PAGE TEXT:
In ‘The Famous Five,’ Clothes Unsettle The Same Traditions They Uphold
Clothing is part of Enid Blyton’s sleepy iceberg approach to literature: surprising depths beneath calm waters.
You don’t need to pack much for a trip with the Famous Five. Over the course of the series’ 21 books, the four children—two boys, two girls, and their dog—scramble over deserted islands, eerie moors and verdant camping greens solving mysteries with barely a suitcase. Clothing appears rarely and always in practical form. “There’s nothing much to get ready for them,” their mother announces, “just bathing suits and jerseys and shorts. They all wear the same.”
Enid Blyton wrote the Famous Five books between 1942 and 1963 cramming them with old-fashioned language, food, clothing, and customs. Already nostalgic by the time they were written, the Five tramp around a countryside pulled straight from an idyllic version of British childhood. When I first read the series as an Australian child, I was both geographically and chronologically remote, and part of the fun was in puzzling out exactly what these mysterious items of clothing were: jerseys (sweaters), macs (raincoats), sou’-westers (big fishermen’s hats).
Clothing is part of Blyton’s sleepy iceberg approach to literature: surprising depths beneath calm waters. Like Blyton’s food, the practicality of the Five’s clothing — so simple as to be boring, each item nearly indistinguishable — is the point. The Famous Five series was conceived at the height of World War II rationing, and austere wartime meals like tinned tongue, plum cakes and hard boiled eggs sit side by side lavish descriptions of scones with clotted cream and strawberry jam. Part of Blyton’s trick is to make this plain food aesthetically appealing, and her clothing descriptions follow suit.
In Eileen Soper’s illustrations, the lines of clothing are simple: buttoned shirts, shorts, the occasional skirt. Clothing is meant for scrambling over rocks and sneaking through tunnels. It’s allowed to become dirty or ripped, but it must always be cleaned and repaired, nearly always by dutiful femme Anne, who in one scene offers to sew on a button, “and at once [finds] herself overwhelmed with requests to mend this, that, and the other.” The spirit of the Famous Five’s clothing follows British wartime propaganda: Make do and mend!

(Excerpt from a dataset)
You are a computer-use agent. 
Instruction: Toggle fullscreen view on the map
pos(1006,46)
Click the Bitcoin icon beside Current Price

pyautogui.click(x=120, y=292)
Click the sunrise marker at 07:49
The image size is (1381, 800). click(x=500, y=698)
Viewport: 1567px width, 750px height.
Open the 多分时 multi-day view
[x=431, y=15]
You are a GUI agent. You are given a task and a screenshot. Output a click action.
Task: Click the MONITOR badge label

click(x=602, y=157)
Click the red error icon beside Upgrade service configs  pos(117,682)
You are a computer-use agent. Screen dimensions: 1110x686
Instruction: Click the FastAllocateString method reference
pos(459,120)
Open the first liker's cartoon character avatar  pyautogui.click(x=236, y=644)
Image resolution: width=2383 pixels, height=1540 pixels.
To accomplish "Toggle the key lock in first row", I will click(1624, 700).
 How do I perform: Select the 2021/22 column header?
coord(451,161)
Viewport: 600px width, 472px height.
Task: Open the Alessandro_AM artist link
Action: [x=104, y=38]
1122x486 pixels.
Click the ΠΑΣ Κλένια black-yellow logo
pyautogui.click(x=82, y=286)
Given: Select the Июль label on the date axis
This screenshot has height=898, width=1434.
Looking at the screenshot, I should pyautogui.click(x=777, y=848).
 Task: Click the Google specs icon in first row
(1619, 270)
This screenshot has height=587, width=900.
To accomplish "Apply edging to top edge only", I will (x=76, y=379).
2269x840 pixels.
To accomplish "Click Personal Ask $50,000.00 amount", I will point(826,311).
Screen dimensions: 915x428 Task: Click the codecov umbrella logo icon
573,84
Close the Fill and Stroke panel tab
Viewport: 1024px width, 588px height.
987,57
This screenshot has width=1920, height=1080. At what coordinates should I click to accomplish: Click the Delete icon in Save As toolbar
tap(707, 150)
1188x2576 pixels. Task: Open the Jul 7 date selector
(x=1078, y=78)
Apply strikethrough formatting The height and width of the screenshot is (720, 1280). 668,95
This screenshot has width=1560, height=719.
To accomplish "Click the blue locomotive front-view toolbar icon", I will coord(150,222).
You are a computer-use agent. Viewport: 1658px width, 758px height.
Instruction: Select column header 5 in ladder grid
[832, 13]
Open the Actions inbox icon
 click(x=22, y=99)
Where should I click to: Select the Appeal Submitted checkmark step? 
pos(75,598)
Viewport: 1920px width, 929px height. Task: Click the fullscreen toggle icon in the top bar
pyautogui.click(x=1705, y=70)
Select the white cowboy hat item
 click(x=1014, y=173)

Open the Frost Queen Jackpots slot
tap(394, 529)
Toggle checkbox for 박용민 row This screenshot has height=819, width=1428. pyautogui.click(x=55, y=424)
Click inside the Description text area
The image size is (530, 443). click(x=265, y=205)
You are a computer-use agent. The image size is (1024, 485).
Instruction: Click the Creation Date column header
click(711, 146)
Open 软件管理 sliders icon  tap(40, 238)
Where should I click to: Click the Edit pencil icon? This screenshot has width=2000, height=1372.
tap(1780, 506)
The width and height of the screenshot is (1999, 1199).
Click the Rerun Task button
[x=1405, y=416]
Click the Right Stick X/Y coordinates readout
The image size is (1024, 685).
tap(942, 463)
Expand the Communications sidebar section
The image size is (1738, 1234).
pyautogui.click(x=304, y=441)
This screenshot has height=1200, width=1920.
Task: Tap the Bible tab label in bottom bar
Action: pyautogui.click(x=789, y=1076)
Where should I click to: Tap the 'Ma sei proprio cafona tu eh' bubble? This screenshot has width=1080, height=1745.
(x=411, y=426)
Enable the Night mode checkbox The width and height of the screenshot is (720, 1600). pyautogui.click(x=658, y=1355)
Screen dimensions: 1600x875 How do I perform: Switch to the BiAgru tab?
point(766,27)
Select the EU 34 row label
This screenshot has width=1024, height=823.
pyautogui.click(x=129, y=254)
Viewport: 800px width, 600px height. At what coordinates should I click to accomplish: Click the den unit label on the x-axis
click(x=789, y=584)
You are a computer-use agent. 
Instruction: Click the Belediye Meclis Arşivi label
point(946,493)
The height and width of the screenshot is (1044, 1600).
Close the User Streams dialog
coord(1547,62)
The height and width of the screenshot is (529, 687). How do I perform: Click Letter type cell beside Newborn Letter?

TASKS FOR THIS EXERCISE:
1) In the Famous Five article, type out everything from "Clothing is part of Blyton’s" down to "descriptions follow suit.".
2) According to the Famous Five article, in which years did Enid Blyton write the Famous Five books?
3) Carry on with the article about clothing in the Famous Five books, picking up after its final sentence.

SET OF ANSWERS:
1)
Clothing is part of Blyton’s sleepy iceberg approach to literature: surprising depths beneath calm waters. Like Blyton’s food, the practicality of the Five’s clothing — so simple as to be boring, each item nearly indistinguishable — is the point. The Famous Five series was conceived at the height of World War II rationing, and austere wartime meals like tinned tongue, plum cakes and hard boiled eggs sit side by side lavish descriptions of scones with clotted cream and strawberry jam. Part of Blyton’s trick is to make this plain food aesthetically appealing, and her clothing descriptions follow suit.

2) Between 1942 and 1963.

3)
While Anne will happily troop around in shorts or skirts, George is the subversive hero of the series. “The strange cousin,” George is introduced in the first adventure, and “badly want[s] to be a boy and not a girl”. She scorns perceived feminine weaknesses and wears only shorts and jeans. Clothing shortages and a growing equality of working roles between men and women during WWII provide George her excuse, but her obsession with masculinity goes much deeper than practicality.
George is not a consciously queer character; Blyton veers between deriding and respecting George’s gender play. Yet reading the books now—or even twenty years ago, as a queer child—still allows for a kind of queer identity to be found in George’s fierce bravery and discomfort with traditional gender roles. And George is not the only girl who experiments with gender presentation: Jo, the “gypsy girl” who appears in several of the books, is at first detested by George, but Jo becomes “the bravest girl [George] ever knew”.
For George and Jo, gender is tied up in the ability to access bravery and strength via wearing “boys’ clothing.” When Jo reappears in a later book, having been adopted by a “very nice family”, she complains that “they won’t let me wear jeans or be a boy.” The two concepts are synonymous, clothing and gender performance tied so closely together that they cannot be separated.
Despite their close, tense relationship, George and Jo are divided by class and race. Blyton’s novels are suffused with xenophobia that plays into a wartime fear of invasion, but extends to the perennial British fear of lower and foreign classes. In the Famous Five, this manifests most obviously in the series’ villains, who are frequently travellers (Blyton calls them “gypsies”) and characterised by dirt and disorder. One villain is described as wearing “enormous gold rings hanging from his ears,” and when Jo appears, both she and her father wear “torn dirty shorts and a filthy jersey. No shoes at all.” In the Famous Five, the racist portrayal of travellers is threaded right through to the “filthy” clothing they wear, in opposition to the Five’s clean, practical, “British” aesthetic.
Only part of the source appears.